Daschle's departure: Did it change the healthcare debate?
In February 2009, in the early days of a new White House, former Senate Majority Leader Tom Daschle had to withdraw his nomination as President Obama's secretary of Health and Human Services over a failure to pay $128,203 in taxes. Many predicted that the loss of Daschle's legislative skills and goodwill on Capitol Hill would cripple the new president's signature campaign promise: to reform healthcare.
North Dakota Democrat Kent Conrad called the Daschle news a "tremendous loss" to the White House. Connecticut Democrat Chris Dodd said it was a "major blow" to efforts to overhaul the healthcare system.
At the very least, observers worried that the withdrawal would slow the process, giving Congress more power to shape the package while the White House scrambled for a Plan B. Robert Laszewski, a healthcare consultant who follows health policy, told the Wall Street Journal that Daschle would be hard to replace. "This will set the healthcare debate back months not weeks," he predicted.
Were they right? Clearly the vacuum of time from Daschle's withdrawal in February to Kathleen Sebelius' confirmation in April did shift power from the White House to Congress and may have slowed the process in the Senate.

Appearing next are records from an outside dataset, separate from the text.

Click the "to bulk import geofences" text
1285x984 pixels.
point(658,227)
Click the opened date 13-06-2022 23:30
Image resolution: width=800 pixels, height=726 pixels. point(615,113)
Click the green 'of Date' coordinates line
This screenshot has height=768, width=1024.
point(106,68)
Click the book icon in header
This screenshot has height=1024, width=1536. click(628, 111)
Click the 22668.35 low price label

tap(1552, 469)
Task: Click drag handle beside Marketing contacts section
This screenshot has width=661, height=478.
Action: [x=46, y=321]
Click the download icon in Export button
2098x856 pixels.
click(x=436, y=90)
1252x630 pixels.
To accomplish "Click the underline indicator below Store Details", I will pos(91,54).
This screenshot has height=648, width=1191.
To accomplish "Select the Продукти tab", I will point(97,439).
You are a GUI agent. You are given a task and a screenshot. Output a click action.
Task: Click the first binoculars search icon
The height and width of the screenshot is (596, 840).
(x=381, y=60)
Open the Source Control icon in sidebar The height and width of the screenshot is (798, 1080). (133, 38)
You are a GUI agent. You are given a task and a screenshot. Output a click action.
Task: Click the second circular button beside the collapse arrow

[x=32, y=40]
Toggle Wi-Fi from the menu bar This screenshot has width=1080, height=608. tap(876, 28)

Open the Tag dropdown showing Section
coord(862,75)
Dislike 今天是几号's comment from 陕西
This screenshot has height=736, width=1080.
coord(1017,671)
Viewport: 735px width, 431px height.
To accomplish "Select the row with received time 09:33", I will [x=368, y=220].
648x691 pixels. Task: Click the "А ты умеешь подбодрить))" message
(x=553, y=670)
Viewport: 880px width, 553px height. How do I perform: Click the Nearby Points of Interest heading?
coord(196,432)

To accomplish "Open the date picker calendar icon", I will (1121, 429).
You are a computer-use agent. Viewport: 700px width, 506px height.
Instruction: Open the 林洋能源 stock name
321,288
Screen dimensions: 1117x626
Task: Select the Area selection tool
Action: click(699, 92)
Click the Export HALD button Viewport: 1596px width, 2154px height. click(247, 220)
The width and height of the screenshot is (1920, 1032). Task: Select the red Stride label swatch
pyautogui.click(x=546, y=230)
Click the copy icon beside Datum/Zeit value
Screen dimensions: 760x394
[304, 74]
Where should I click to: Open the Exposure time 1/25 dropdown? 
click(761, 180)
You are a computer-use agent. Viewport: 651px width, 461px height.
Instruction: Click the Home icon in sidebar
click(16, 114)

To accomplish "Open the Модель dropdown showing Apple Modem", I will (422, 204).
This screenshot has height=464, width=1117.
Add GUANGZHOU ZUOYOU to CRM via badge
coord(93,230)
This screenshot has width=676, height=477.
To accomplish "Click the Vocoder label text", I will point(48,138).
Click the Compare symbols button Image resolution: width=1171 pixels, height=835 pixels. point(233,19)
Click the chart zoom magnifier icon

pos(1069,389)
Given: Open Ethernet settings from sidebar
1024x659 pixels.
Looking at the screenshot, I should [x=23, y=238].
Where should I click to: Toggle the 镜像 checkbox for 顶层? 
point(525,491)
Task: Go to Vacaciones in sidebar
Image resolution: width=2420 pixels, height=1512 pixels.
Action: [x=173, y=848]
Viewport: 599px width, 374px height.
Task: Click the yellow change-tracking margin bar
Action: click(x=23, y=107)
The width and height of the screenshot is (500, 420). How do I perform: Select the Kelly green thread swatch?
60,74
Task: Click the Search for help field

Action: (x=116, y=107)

Even more damaging than the loss of timing was the loss of Daschle's skill as a manager of public opinion. With Daschle explaining the bill, would conservatives have mounted a tea party rebellion against death panels? Would South Carolina Republican Joe Wilson have shouted "You lie!" to Obama on the House floor?
Ross Baker, a political science professor at Rutgers and longtime observer of the Washington scene, thinks not.
"If Daschle had gotten the job, there would have been better and more sustained explanations of the bill as it evolved," he told Ticket. "His grasp of substance and extensive knowledge of procedure would have enabled the administration to give a better narrative." Faulting the White House for falling down on selling the package, Ross thinks -- with no respect to Sebelius -- that Daschle's tactical sensibilities "would have made a difference."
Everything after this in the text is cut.